To serve garden beets as a hot side dish, Berkley roasted beets in the oven,and after they cooled a bit, removed the skins, cut them into large chunks, and served them with a warm, buttery balsamic vinegar sauce. I highly recommend this yummy recipe to beet lovers as a good contrast to the large variety of cold salad recipes.

Russian Beet Salad

This week’s featured dish is a cold but hearty Russian beet salad. We prepared this salad for a Sunday potluck with our friends from the Unitarian Universalists of Petaluma. While we blog about cooking food to feed ourselves, families and friends, it is our UUP community that feeds our souls.

Feeding the Soul

Feeding the Soul

On that topic, if you have a recipe that “feeds the soul,” please feel free to share it with us in a comment!
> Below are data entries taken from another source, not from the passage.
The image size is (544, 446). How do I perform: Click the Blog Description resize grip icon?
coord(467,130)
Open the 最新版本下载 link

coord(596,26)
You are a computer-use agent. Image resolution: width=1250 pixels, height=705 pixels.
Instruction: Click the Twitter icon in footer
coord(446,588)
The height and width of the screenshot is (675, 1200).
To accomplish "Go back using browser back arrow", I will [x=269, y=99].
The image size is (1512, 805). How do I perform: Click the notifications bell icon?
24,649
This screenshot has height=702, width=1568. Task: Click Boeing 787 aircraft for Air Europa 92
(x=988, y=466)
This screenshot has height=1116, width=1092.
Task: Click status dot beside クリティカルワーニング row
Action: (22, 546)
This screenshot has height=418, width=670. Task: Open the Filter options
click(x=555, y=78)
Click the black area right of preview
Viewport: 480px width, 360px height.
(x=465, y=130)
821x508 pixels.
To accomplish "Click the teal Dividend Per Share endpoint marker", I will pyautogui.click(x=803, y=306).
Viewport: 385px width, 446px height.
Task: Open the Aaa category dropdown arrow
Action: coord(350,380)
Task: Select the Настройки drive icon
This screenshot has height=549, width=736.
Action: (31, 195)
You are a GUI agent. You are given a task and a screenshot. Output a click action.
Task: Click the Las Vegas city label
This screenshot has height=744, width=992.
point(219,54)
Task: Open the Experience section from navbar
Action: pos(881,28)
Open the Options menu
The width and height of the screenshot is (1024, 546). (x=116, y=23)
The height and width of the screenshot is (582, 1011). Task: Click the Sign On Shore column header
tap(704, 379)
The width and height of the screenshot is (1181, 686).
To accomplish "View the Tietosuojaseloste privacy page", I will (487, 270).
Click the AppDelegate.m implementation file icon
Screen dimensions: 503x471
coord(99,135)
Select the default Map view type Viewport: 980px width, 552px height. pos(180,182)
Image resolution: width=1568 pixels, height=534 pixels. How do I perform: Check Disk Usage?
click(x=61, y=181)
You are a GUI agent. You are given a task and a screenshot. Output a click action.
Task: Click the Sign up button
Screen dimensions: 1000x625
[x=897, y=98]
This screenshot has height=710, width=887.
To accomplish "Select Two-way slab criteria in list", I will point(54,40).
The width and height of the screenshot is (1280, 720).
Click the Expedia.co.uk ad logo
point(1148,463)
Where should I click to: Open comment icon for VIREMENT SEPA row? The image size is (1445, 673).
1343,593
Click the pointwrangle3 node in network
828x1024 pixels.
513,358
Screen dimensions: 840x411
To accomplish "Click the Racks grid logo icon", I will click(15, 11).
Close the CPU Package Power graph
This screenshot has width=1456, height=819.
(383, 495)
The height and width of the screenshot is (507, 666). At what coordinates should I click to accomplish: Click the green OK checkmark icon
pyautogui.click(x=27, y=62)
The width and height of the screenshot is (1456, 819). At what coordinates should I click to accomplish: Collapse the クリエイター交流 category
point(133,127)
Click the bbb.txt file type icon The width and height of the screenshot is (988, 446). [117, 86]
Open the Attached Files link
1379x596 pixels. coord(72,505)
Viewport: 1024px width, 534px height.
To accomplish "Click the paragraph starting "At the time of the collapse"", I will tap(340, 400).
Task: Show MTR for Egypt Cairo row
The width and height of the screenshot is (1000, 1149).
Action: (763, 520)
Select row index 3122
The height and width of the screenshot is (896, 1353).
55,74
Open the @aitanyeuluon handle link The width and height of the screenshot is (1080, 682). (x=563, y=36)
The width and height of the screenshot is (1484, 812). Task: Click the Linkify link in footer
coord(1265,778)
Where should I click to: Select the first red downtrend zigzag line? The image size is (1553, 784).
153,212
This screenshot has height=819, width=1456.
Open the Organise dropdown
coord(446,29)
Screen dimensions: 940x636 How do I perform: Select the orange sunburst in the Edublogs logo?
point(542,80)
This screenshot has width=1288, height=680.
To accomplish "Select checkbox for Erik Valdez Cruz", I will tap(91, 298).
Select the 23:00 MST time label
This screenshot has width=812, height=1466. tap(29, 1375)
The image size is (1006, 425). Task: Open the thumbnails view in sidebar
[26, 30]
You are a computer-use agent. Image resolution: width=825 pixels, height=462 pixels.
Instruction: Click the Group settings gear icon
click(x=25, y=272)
Our Version: We used extra virgin olive oil instead of the recipe’s call for sunflower oil, which worked very well. There is no need to use vinegar in this salad – the root vegetables flavors of carrot, potato, and beet come alive with the fresh dill. We didn’t include peas, as the recipe calls for, and didn’t miss them, as the root vegetables seemed to go so well together. Don’t over salt – a little goes a long way with this dish. Tips for cooking the vegetables: The key to this beet salad is to boil the vegetables together so that they become just barely tender, but not soft. We recommend using Russet potatoes. Peel the potatoes and cut in half (or if they are really big, into thirds), use medium sized beets (or cut large beets in-half), and keep the carrots whole (use large carrots, not the baby carrot variety) and place them on top of the other vegetables.

Beet Salad
Beet Salad

We used a 1:1:1 veggie ratio for this salad (same number of potatoes, to beets, to carrots.) Place washed and cut vegetables into a soup pot, cover with water and bring to a boil. Lower to a simmer for 17 to 20 minutes (after 17 minutes test a beet or potato with a knife, which should pierce with ease, but also a little resistance.) Drain carefully, and let them cool. Take the skins off of the beets with your hands (they should slide off easily), and cut them into hearty dices (use an apron or wear clothes you don’t mind staining with the bright beet juice!). Place in a large salad or mixing bowl. Cut potatoes and carrots into hearty dices and add to salad bowl, then let them chill in the refrigerator ahead of time if you can. When you toss the diced vegetables with the onion, oil, dill, and salt and pepper, do it lightly and sparingly or you could end up with a reddish mashed potato salad.

 

Local food + local couple who likes to cook = yummmm

The Cooks

The Cooks

We are a couple that likes to cook, and likes to eat — and take long walks to burn the calories from all those home cooked meals. The key ingredients? Local food from Petaluma, Sonoma county and nearby growers. Tomorrow we are collecting organic vegetables from a small garden that is tended by a fourth generation Petaluma man who runs a family bar named after his grandfather, Ernie, (also his namesake) — Ernies Tin Bar.  Following that, we will pick up fresh bread and other products at the local farmers market on Wednesday in downtown Petaluma. More to come on what we create, including recipes, stories, and hopefuly some laughs (an important ingredient in all we cook together.)